DOSTARCZONE DANE ->
>>>

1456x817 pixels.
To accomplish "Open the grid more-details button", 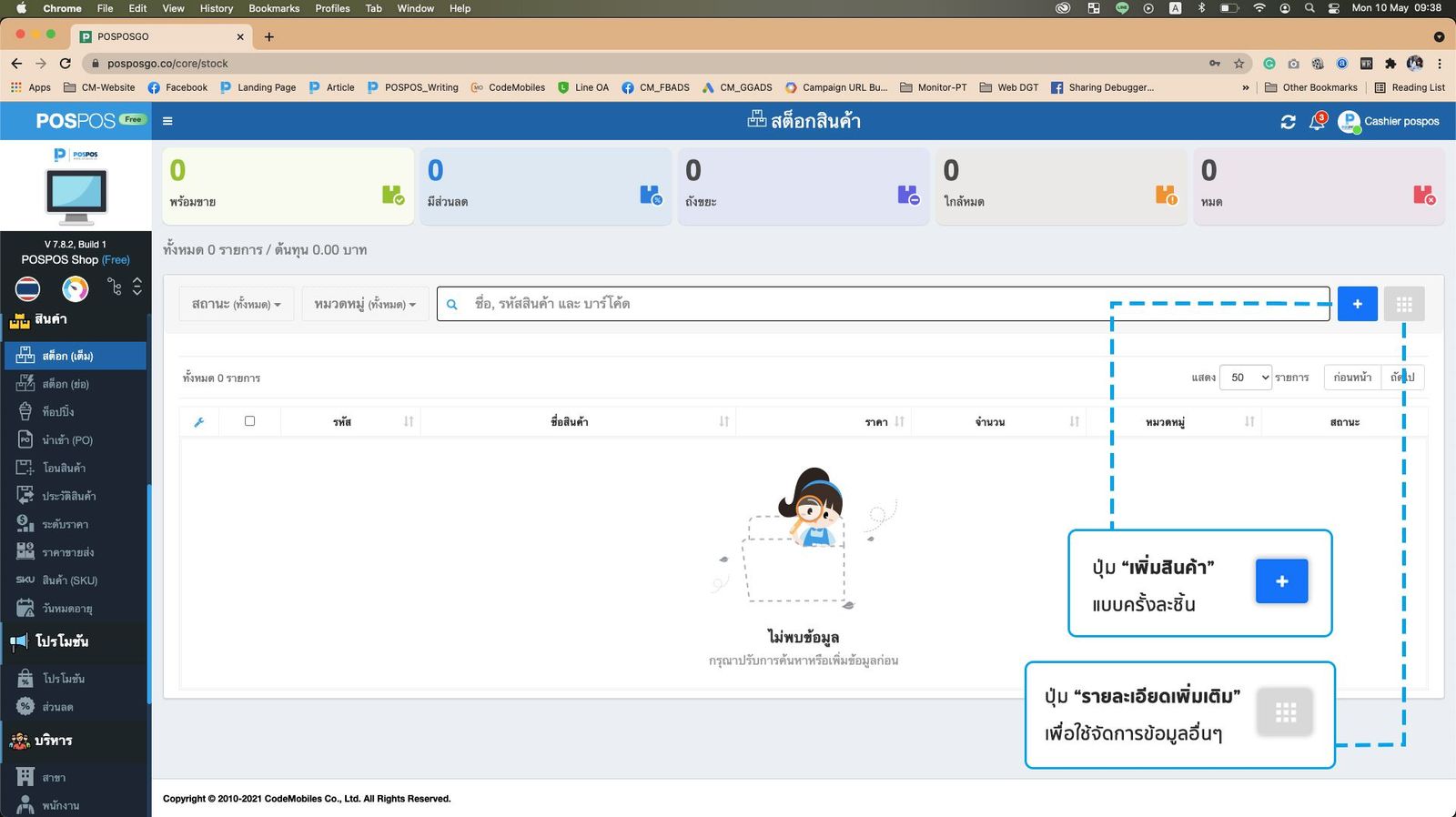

<<<
>>>

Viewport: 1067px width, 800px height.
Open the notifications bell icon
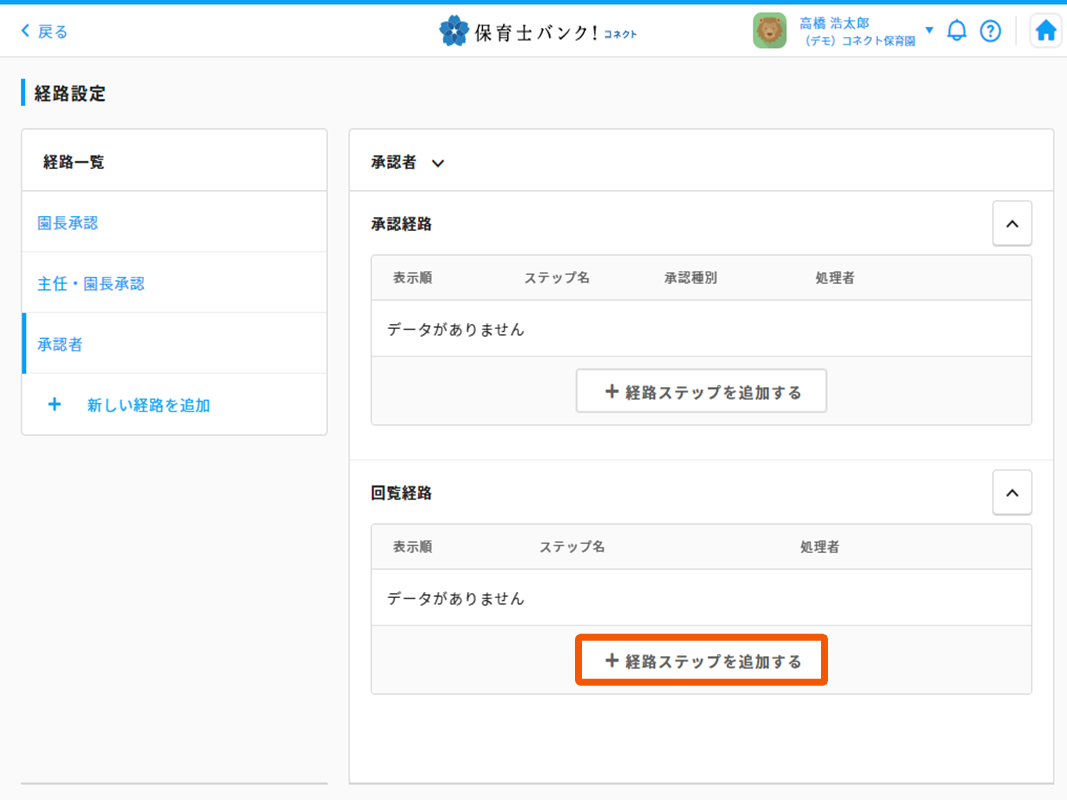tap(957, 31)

<<<
>>>

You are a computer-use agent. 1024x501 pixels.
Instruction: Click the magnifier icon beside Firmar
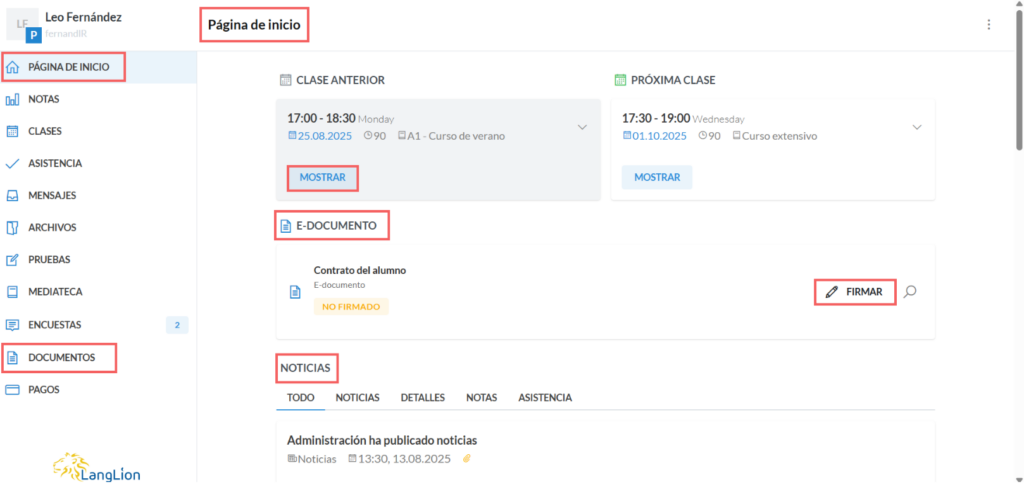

<<<

CEL ZADANIA ->
Przekształć w listę JSON wiersze od wiersza zawierającego „You are a computer-use” aż do wiersza zawierającego „Instruction: Click the” włącznie. Każdy wiersz ma być osobnym ciągiem znaków, a puste wiersze należy pominąć.

PEŁNA ODPOWIEDŹ ->
[
  "You are a computer-use agent. 1024x501 pixels.",
  "Instruction: Click the magnifier icon beside Firmar"
]